Przypomnij sobie, co odpowiedziałaś ostatnim razem, kiedy ktoś pochwalił twoją zupę, powiedział, że masz śliczną sukienkę albo zauważył, że ładnie ci w nowej fryzurze. Czy przypadkiem nie zaczęłaś się tłumaczyć? Że sukienka kupiona w promocji, zupa ugotowana „na szybko – miała smakować inaczej”, a fryzura to „tylko takie zwykłe podcięcie – nic specjalnego”? Mam nadzieję, że nie! Bo osoba z wysokim poczuciem własnej wartości potrafi przyjmować komplementy – odpowiada wtedy po prostu „dziękuję”. Spróbuj od dziś robić tak samo. Nie pozwól, aby miłe słowa cię zawstydzały, ale ciesz się nimi. Kiedy uwierzysz, że jesteś atrakcyjna, zdobędziesz większą pewność siebie, a to jest o wiele bardziej sexy niż zgrabne uda czy sprężyste piersi.

Mój trener często powtarza, że nie ma idealnych kobiet. Są za to takie, które potrafią chwalić się tym, co w nich piękne, odwracając w ten sposób uwagę od tego, nad czym muszą jeszcze popracować. I o to właśnie chodzi! Wyeksponuj to, w czym jesteś naprawdę dobra, a słabości... hmm, ja swoje polubiłam. Ale to nie znaczy, że przestałam nad nimi pracować.

Kobieta pewna siebie, czyli ja!

  • Robi to, co uważa za słuszne, nawet jeśli inni czasem ją krytykują albo wytykają potknięcia.
  • Umie przyjmować komplementy i wierzy w nie.
  • Uczy się na własnych błędach.
  • Nie waha się podjąć wysiłku, jeśli cel jest wystarczająco atrakcyjny.
  • Lubi innych ludzi.

Kobieta z niską samooceną – stanowczo nie ja!

  • O swoje porażki obwinia nie tylko siebie, ale też innych, długo chowa urazę.
  • Brakuje jej motywacji do zmian.
  • Polega wyłącznie na opinii innych: plotki albo żarty na jej temat łatwo wytrącają ją z równowagi.
  • Myślenie o własnych błędach wpędza ją w depresję.
  • Nie ufa innym, nie wierzy w szczere intencje życzliwych jej osób.

Macierzyństwo to twoja ważna, a pewnie nawet najważniejsza życiowa rola, ale nie oznacza to wcale, że musisz zredukować siebie jedynie do tego wymiaru.

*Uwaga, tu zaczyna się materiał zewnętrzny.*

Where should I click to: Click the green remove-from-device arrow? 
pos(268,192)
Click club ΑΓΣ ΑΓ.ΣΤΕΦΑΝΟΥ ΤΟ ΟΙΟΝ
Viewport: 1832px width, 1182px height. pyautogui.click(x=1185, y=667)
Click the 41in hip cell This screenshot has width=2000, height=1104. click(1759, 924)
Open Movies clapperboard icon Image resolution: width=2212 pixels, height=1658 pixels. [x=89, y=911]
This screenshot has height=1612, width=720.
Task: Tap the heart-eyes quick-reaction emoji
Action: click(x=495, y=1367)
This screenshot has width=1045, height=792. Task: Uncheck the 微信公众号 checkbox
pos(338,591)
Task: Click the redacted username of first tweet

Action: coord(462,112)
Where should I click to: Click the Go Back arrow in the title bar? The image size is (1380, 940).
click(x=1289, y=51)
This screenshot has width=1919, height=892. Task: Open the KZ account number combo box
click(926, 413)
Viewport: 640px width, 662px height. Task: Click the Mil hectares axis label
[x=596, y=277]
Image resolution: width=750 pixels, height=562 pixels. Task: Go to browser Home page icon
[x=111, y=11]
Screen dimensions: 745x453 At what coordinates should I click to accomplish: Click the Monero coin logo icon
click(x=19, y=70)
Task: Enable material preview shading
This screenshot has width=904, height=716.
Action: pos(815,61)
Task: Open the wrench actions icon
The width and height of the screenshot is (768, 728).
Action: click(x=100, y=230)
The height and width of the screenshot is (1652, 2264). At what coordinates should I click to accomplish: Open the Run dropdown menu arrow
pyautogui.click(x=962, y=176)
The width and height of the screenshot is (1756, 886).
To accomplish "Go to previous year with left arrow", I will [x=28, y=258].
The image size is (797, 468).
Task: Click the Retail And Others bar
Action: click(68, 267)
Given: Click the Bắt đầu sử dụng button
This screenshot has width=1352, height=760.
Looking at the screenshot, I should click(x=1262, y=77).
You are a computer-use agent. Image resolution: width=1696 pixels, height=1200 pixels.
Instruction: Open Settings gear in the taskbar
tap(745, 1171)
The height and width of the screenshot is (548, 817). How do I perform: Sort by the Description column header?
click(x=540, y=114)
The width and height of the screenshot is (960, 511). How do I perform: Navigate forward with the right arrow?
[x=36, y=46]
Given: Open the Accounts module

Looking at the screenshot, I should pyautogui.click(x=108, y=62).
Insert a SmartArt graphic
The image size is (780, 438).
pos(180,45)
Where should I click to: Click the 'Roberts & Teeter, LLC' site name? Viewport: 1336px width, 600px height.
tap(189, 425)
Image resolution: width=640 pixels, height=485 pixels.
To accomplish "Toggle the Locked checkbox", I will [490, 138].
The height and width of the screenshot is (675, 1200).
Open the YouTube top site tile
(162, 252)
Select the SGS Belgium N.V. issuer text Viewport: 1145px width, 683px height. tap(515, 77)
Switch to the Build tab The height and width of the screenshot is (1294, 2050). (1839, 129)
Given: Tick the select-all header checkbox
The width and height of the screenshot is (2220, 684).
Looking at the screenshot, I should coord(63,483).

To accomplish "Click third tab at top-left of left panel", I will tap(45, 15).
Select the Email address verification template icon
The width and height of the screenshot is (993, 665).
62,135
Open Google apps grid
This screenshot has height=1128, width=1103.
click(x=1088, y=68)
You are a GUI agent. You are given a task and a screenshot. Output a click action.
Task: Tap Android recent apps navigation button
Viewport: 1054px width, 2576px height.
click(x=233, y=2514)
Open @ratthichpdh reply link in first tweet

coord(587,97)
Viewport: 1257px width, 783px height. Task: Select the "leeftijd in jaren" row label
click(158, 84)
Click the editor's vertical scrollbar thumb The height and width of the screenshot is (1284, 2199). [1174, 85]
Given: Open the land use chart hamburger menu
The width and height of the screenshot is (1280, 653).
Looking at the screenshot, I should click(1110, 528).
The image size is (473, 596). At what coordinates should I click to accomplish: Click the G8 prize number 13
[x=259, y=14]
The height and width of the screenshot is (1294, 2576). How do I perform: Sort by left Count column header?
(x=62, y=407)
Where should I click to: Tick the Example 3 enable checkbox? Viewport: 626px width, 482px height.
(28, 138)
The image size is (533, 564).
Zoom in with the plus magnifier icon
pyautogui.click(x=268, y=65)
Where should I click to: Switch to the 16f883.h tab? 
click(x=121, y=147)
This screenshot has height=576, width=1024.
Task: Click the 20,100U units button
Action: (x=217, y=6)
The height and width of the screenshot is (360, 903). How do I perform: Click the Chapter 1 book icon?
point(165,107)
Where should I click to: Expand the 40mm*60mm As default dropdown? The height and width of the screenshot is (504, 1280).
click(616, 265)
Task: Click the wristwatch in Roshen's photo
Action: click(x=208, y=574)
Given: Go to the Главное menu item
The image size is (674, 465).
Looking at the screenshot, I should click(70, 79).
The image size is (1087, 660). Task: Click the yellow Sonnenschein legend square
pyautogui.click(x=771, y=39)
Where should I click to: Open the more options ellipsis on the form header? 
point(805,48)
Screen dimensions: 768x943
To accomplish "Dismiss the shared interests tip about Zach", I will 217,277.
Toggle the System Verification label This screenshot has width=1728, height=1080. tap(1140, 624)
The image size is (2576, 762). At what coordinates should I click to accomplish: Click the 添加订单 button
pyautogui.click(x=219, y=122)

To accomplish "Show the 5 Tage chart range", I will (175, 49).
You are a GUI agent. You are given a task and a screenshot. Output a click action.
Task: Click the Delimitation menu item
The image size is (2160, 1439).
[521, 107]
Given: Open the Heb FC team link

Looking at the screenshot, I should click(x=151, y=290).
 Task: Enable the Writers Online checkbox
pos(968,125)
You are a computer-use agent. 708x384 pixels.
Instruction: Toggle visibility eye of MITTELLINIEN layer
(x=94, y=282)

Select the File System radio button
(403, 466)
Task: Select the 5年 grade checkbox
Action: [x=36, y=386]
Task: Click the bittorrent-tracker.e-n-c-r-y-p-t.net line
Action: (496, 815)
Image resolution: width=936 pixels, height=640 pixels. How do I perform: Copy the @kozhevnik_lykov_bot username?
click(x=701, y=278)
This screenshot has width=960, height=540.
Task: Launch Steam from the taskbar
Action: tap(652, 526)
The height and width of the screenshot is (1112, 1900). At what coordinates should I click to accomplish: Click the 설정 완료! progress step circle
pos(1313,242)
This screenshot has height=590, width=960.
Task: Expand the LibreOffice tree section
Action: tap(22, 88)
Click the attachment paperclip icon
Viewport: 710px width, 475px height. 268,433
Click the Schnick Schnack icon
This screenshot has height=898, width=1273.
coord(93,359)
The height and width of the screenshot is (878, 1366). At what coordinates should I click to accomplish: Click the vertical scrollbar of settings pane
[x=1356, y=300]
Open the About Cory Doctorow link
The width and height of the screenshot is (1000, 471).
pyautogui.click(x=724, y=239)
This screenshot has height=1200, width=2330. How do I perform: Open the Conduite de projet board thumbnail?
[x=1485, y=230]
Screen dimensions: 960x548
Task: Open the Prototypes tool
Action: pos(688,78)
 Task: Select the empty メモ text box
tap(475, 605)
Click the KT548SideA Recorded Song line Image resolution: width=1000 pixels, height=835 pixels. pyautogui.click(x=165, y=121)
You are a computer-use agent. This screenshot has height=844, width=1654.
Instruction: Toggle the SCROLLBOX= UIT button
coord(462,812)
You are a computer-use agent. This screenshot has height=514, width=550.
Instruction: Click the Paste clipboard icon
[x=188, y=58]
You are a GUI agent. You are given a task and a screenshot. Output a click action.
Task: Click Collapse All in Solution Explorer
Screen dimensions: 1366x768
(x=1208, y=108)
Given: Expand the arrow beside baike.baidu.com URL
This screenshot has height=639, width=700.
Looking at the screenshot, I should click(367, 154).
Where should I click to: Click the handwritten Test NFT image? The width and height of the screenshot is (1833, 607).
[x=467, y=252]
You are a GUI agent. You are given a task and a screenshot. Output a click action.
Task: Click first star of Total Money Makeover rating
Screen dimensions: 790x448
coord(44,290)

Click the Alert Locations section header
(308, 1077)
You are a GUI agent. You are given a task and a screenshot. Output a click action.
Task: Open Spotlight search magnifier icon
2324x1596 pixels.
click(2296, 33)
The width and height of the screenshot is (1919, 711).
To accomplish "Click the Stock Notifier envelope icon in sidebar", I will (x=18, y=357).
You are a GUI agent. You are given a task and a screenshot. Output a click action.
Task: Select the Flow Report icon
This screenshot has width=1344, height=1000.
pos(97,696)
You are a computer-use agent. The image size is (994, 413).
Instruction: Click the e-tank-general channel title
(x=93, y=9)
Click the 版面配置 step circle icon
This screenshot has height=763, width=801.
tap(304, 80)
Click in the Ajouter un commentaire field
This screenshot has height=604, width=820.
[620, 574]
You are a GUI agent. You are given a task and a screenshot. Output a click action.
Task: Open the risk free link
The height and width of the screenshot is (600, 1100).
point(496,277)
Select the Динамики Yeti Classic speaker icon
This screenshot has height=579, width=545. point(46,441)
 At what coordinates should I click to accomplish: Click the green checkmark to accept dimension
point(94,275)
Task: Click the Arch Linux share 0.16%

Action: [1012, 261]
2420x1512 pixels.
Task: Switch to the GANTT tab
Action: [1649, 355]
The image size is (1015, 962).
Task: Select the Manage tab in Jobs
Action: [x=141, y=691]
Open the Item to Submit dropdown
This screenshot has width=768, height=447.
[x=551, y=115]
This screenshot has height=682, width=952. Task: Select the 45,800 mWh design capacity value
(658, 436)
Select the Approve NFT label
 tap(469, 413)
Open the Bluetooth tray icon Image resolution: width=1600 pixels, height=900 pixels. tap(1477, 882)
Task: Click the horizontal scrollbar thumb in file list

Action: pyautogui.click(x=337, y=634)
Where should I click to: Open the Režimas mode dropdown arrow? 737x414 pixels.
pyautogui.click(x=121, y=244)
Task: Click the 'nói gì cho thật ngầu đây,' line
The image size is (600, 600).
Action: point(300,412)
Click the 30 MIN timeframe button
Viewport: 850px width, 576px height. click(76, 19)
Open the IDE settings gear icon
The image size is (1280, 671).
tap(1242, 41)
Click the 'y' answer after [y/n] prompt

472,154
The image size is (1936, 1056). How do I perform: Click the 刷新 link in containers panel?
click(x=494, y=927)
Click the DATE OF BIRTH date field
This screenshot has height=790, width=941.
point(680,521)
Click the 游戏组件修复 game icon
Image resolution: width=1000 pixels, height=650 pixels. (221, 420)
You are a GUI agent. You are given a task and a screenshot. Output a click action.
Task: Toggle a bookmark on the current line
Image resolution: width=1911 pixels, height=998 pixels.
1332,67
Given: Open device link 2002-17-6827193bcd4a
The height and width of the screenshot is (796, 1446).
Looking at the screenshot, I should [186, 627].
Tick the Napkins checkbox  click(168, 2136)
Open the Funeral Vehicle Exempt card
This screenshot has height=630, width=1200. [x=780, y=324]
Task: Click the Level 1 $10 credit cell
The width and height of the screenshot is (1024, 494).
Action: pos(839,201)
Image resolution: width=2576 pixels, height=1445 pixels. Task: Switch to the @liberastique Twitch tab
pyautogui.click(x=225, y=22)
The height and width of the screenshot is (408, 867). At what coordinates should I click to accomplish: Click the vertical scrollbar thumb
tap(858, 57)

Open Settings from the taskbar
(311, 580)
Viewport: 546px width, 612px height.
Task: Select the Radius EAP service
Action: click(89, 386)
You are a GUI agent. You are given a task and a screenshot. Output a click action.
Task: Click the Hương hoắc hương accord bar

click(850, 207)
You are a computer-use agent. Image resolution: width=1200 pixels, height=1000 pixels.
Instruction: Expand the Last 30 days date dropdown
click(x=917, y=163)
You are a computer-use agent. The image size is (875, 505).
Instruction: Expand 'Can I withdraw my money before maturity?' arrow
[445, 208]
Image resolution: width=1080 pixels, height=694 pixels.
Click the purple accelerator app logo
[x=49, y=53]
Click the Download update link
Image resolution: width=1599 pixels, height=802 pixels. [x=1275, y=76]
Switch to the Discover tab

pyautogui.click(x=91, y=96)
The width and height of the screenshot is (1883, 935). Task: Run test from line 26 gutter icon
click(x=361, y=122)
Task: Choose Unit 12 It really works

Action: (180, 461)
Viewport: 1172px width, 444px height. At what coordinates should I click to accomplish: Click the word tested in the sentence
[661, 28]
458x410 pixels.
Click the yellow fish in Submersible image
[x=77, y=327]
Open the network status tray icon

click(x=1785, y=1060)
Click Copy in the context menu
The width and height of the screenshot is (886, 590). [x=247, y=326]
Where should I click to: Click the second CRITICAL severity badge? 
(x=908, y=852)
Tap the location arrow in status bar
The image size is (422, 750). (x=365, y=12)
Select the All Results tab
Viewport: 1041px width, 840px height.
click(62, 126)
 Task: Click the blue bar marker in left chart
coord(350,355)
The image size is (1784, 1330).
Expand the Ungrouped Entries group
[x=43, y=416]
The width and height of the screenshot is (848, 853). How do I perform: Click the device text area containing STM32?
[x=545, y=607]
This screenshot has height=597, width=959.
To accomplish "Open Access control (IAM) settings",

Przypomnij sobie, co lubiłaś robić przed ciążą i metodą drobnych kroczków postaraj się wrócić przynajmniej do części swoich pasji. Podróże, czytanie książek, zakupy od czasu do czasu – to pozwoli ci zachować równowagę. Oczywiście, przy małym dziecku nie na wszystko możesz sobie pozwolić – na pewno nie uda ci się co wieczór wychodzić na spotkania z przyjaciółmi, ale już raz albo dwa razy w miesiącu... czemu nie? Jeśli wcześniej dużo satysfakcji dawała ci praca i nie wyobrażasz sobie siebie jako pełnoetatowej mamy, pomyśl o powrocie do firmy. Zawsze można to zorganizować w taki sposób, aby maluszek nie odczuł tego zbyt dotkliwie. Ja wróciłam bardzo szybko – czekały na mnie nowe projekty telewizyjne i moja dawna rola w serialu. Jestem przekonana, że właśnie dzięki poczuciu zawodowego spełnienia moja miłość do Adasia jest dziś pozbawiona goryczy, jaka być może narodziłaby się, gdybym musiała zrezygnować ze swojego rozwoju.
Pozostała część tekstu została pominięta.